While no one yet fully knows the legality of CA's actions, Facebook is also receiving criticism for its role in sharing user data. According to the Washington Post, two Federal Trade Commission officials believe the social media giant violated a landmark consent decree governing how Facebook handles user privacy. Each violation holds a penalty of $40,000, meaning Facebook's potential exposure could reach trillions of dollars.
Only time will tell where this story will lead, but it's worth digging into the past to understand where it started. The following interview with Wilkinson is an inside look into the workings of a major player in the 2016 election, as well as a window on how technology is shaping the world around us in ways we are only just beginning to understand.
Two weeks before election day it appeared that Donald Trump was stuck.
Yet one data organization was able to see a bigger picture. UK-based Cambridge Analytica (CA) culled comprehensive datasets and built custom computing clusters to model a far different electorate than other polling sites – models that showed Trump a path to victory.
CA, with senior Trump strategist Steve Bannon on its board of directors, was hired by the Trump campaign shortly after he won the Republican nomination.

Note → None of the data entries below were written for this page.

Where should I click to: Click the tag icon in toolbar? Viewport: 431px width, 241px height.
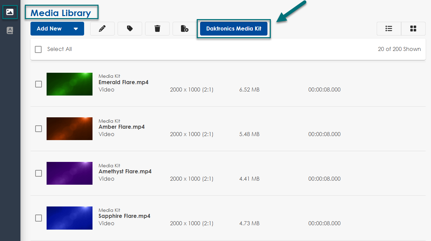click(x=130, y=29)
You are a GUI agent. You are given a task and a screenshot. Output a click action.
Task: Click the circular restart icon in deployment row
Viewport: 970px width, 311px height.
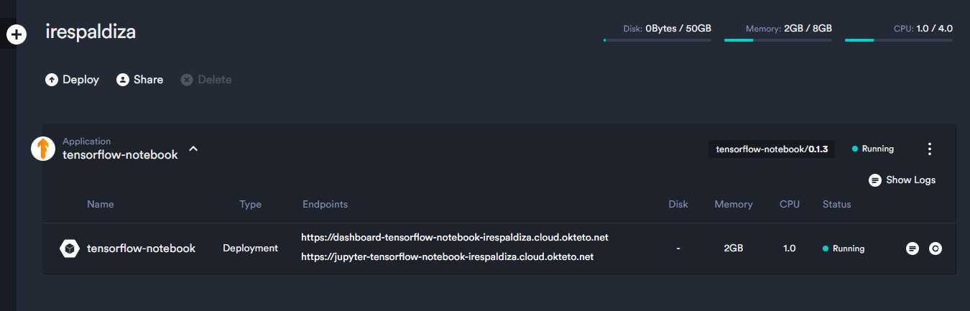935,249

“What we found is that one of the strongest signals was an urban/rural split,” says David Wilkinson, lead data scientist at CA.

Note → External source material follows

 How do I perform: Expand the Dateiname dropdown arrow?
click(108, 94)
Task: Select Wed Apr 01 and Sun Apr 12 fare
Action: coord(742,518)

“Our models showed that if you had higher turnout among rural areas, and lower turnout among urban areas, particularly in some ethnic minorities or some higher incomes, then you saw some very different changes in the election.”
CA built modeling software based on four different types of data: voter records, commercial data, campaign data, and weekly surveys. The company used online and telephone polling to survey thousands of people every week in all 50 states. They eventually focused on about 17 battleground states that would be critical to win the election.
Through this multi-tiered approach, CA scientists were able to model the electoral sentiments of roughly 100 million people who were constantly updating their Trump or Hillary Clinton preference.
Trump support, CA revealed, was different from a typical Republican electorate. In general, Republicans prefer American-made products. But with Trump voters, this was especially important. CA scientists found that American-made cars, in particular, were a strong predictor of who supported Trump.
Data can certainly help make sure that the messages are getting to the right people, and make sure the strategy is being focused in the right way. But it is a candidate that makes the decisions and wins the election, not the data. ~David Wilkinson
The public polls used by most campaigns can weight only one or two characteristics at a time – age or gender, for instance. When these polls are combined with other sources of data, they can provide a more realistic picture for political campaigns.
“When you plug those results [from public polls] into other sorts of data, when you have commercial data available to you, when you have other political sorts of data, and when you match those responses to a database of voters, you can use a lot more information. You can see which features are the most effective at weighting, and you can get a much more accurate picture,” says Wilkinson.
CA also analyzed early voting returns from rural areas to see if they matched the firm’s modeling of a more active rural electorate. Wilkinson’s team saw the rising early voter turnout in the Rust Belt – and a historical correlation between early turnout and final election results – and alerted the Trump campaign to the shift that was occurring.
Science for the win
Their discovery that early voting turnout was high in the Rust Belt, and that their models could weigh more factors than other polling organizations, led Trump to return to states that hadn’t voted for Republicans since the 1980s.
“Re-calculating voter turnout and reweighting our models showed us the scenario in which Trump could win,” says Wilkinson. “So we presented this to the campaign, and I think they really took it to heart. That's when the campaign revisited areas like Michigan and Wisconsin and areas that really surprised people that Trump would even bother campaigning in.”
CA’s analysis relied on custom high-performance computing clusters – upwards of 560 processing cores and over 130 TB of data storage.
Total data analyzed during the campaign approached 13 TB, analysis possible via a data cloud accessed through Amazon Web Services.
While winning campaigns depend on more factors than just data, it is unmistakable that data can be a critically important factor – one that can put one candidate over the top in a close race. For all Trump’s populist, anti-intellectualist appeals, he ultimately relied on computational power and scientific analysis to secure victory. This acceptance of science is a heartening, if ironic, signal from the incoming president.
“Data can certainly help make sure that the messages are getting to the right people, and make sure the strategy is being focused in the right way,” notes Wilkinson. “But it is a candidate that makes the decisions and wins the election, not the data.”